Com pandemia, arquitetos e urbanistas reforçam necessidade da assistência técnica para moradias populares
Em tempos de pandemia da Covid-19, entra em evidência a questão das condições das habitações em zonas periféricas, que muitas vezes possuem condições favoráveis para a propagação do vírus. A questão não é nova para profissionais da área. O Conselho de Arquitetura e Urbanismo do Espírito Santo (CAU-ES) há tempos pauta a necessidade de políticas públicas que possam dar suporte às pessoas e famílias que vivem em condições mais precárias.
“É importante que o arquiteto e o urbanista estejam no planejamento das áreas mais carentes, à disposição para auxiliar nessas construções feitas de forma mais informal, que podem ter aspectos de insalubridade”, diz Liane Destefani, presidente do CAU-ES. Ela cita como problemas comuns nesse tipo de construção a falta de ventilação, iluminação e entrada de sol, o que aumenta a possibilidade de problemas ocasionados por fungos, bactérias e vírus, agravados pelo fato de que é comum que haja muitas pessoas e também animais domésticos convivendo no mesmo espaço.
Infiltrações no solo e também no teto e falta de reboco são fatores que também podem afetar a estrutura da construção, ocasionando possíveis acidentes. “O dinheiro para construir e a mão de obra, as pessoas até já têm, mas a assistência técnica poderia ajudar a construir da maneira correta”, aponta.
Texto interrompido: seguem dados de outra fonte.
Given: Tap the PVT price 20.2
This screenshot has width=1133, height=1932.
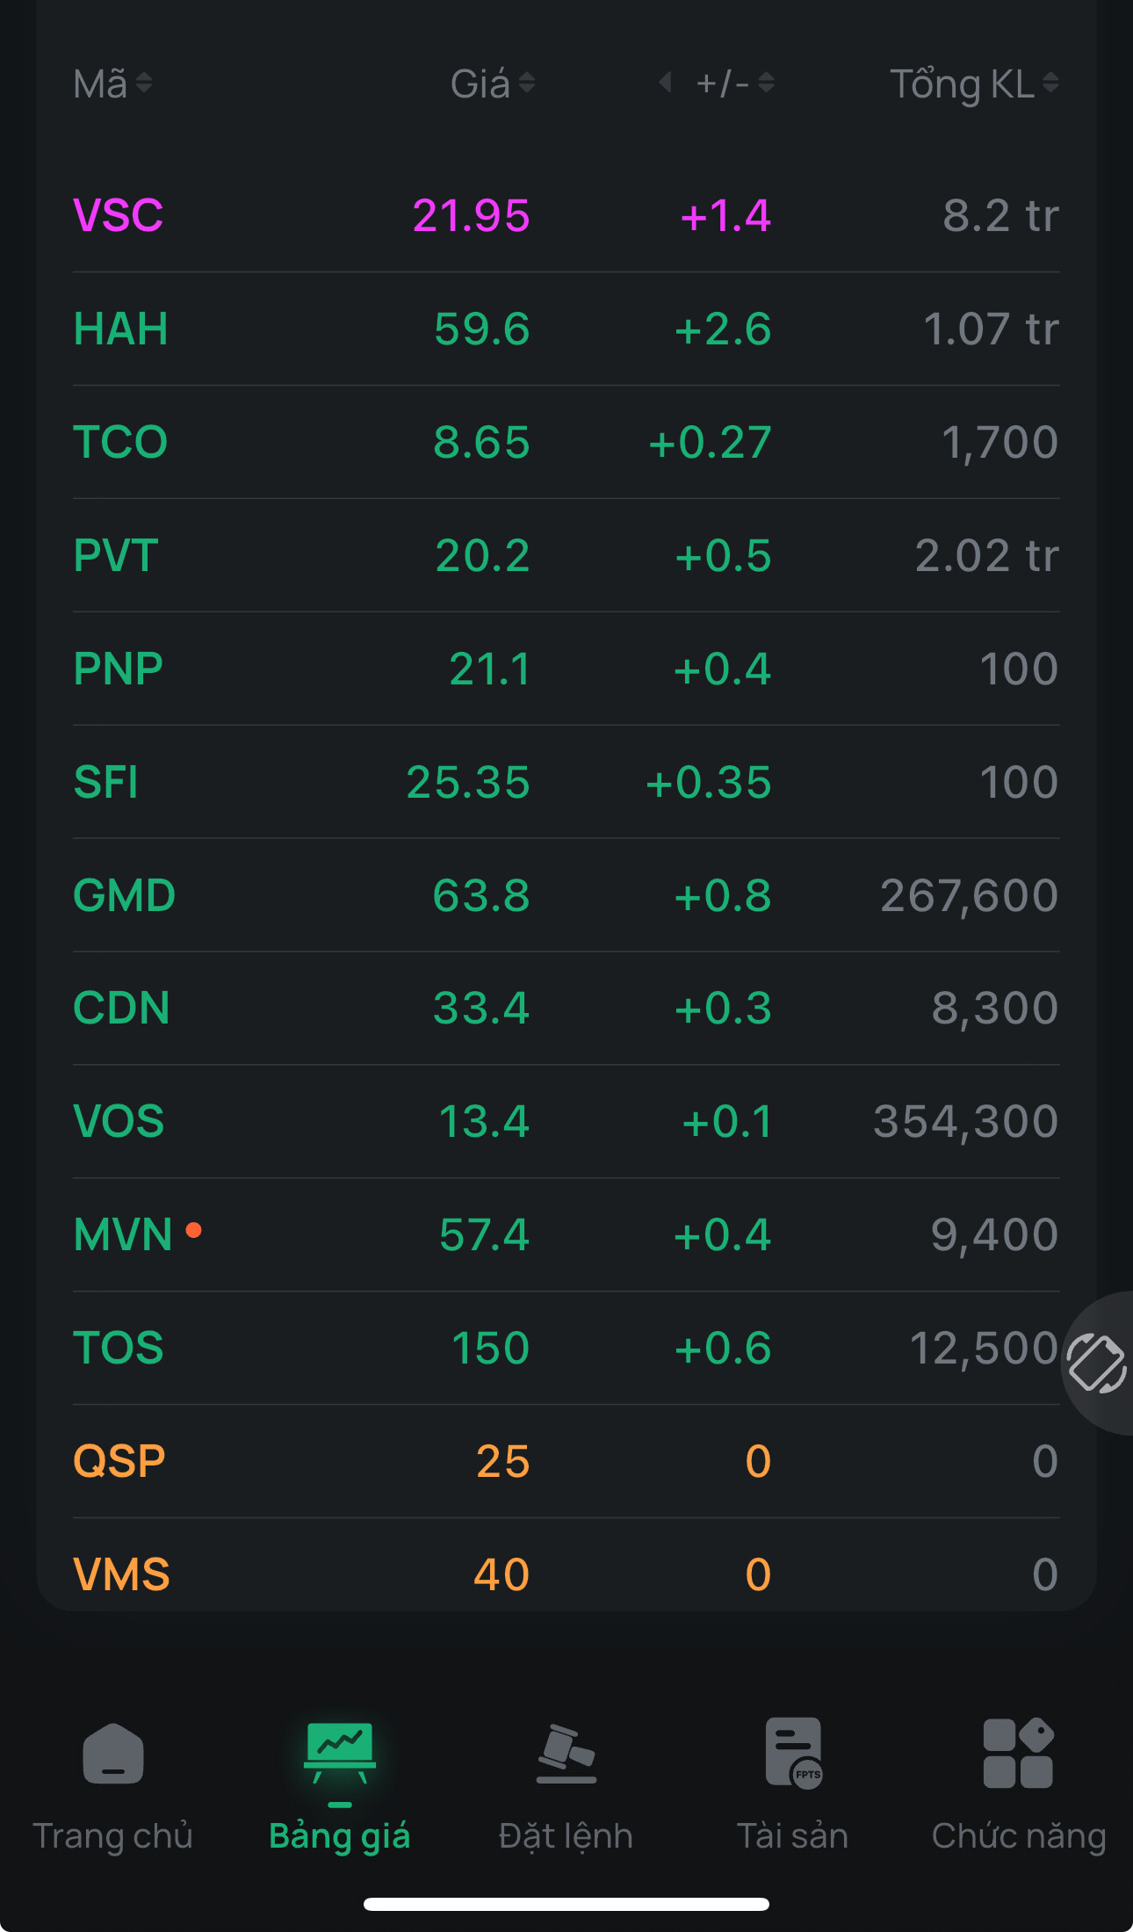Looking at the screenshot, I should pos(482,555).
O que se vem discutindo a nível nacional é a necessidade de estruturar-se um plano de Assistência Técnica em Habitações de Interesse Social (ATHIS), juntamente com a melhoria das condições de saneamento e saúde da população.
As assistências técnicas podem ser organizadas de diferentes maneiras, a partir de ONGs, escritórios, profissionais autônomos, projetos de extensão universitária, associações, cooperativa, ou pelo próprio poder público.
Repensar a cidade do ponto de vista do urbanismo envolve alguns desafios. Um deles é justamente garantir habitações dignas para quem não as têm, como pessoas em situação de rua, que vivem em ambientes insalubres ou com excesso de pessoas. Mas para isso, Liane alerta que não basta a assessoria, mas também uma política pública para disponibilizar espaço para habitações e educação social para a convivência.
Muitos arquitetos e urbanistas criticam os modelos que prezaram por construir novos bairros muito afastados dos centros urbanos, que implicam longo de tempo de transporte e também o estabelecimento de serviços públicos como água, energia, saneamento e comércios, que muitas vezes são precários.
Outra questão importante se refere a reformar espaços já existentes com apoio dos profissionais. “As comunidades são muito vivas, se renovam o tempo todo, fazem reformas, ampliam. Sem o auxílio de profissionais, isso pode se tornar um perigo”, alerta a presidente do CAU/ES. Além disso, Liane enxerga a necessidade de regularização de terrenos e imóveis onde as pessoas vivem a partir de ocupações não planejadas pelo Estado, juntamente com a melhoria das condições sanitárias do entorno.
O site athis.org.br apresenta uma série de informações e experiências bem sucedidas realizadas pelo Brasil com apoio das ATHIS, por meio de trabalhos de profissionais em diálogo com as comunidades e moradores.
Mas nem é preciso ir tão longe para encontrar bons exemplos. O Projeto Terra, iniciado nos anos 90 na região da Grande São Pedro, construída sobre o manguezal de Vitória, é considerado uma experiência de sucesso em termos de urbanização e adequação de moradias, com intervenções de infraestrutura, serviços urbanos e geração de renda. Depois transformado em programa, também atua junto às comunidades situadas em morros e encostas.
A realidade da maioria dos municípios, porém, não é a mesma da Capital. A reivindicação dos CAU estaduais e nacional é pela criação de um fundo federal para financiar projetos nos municípios, já que nem todos contam com recursos, e o fundo serviria de estímulo para implantação dessas políticas. Mas o momento da política nacional de destruição das políticas sociais parece pouco favorável.
Apesar da falta de uma política nacional, o Distrito Federal e os estados do Sul do país têm sido os que mais avançam nas políticas públicas para consolidar o apoio às moradias populares. “Em primeiro lugar, falta conscientização política de que isso é necessário, que a habitação não é uma questão secundária, é uma questão tão séria quanto a saúde, tem que ser vista como prioritária. Em segundo, falta vontade política dos governantes para que os projetos saiam do papel”, cobra Liane Destefani.
Diante da crise do novo coronavírus, fica mais evidente a importância e urgência da melhoria das condições de moradia, que configuram um direito fundamental, mas também uma questão de saúde pública.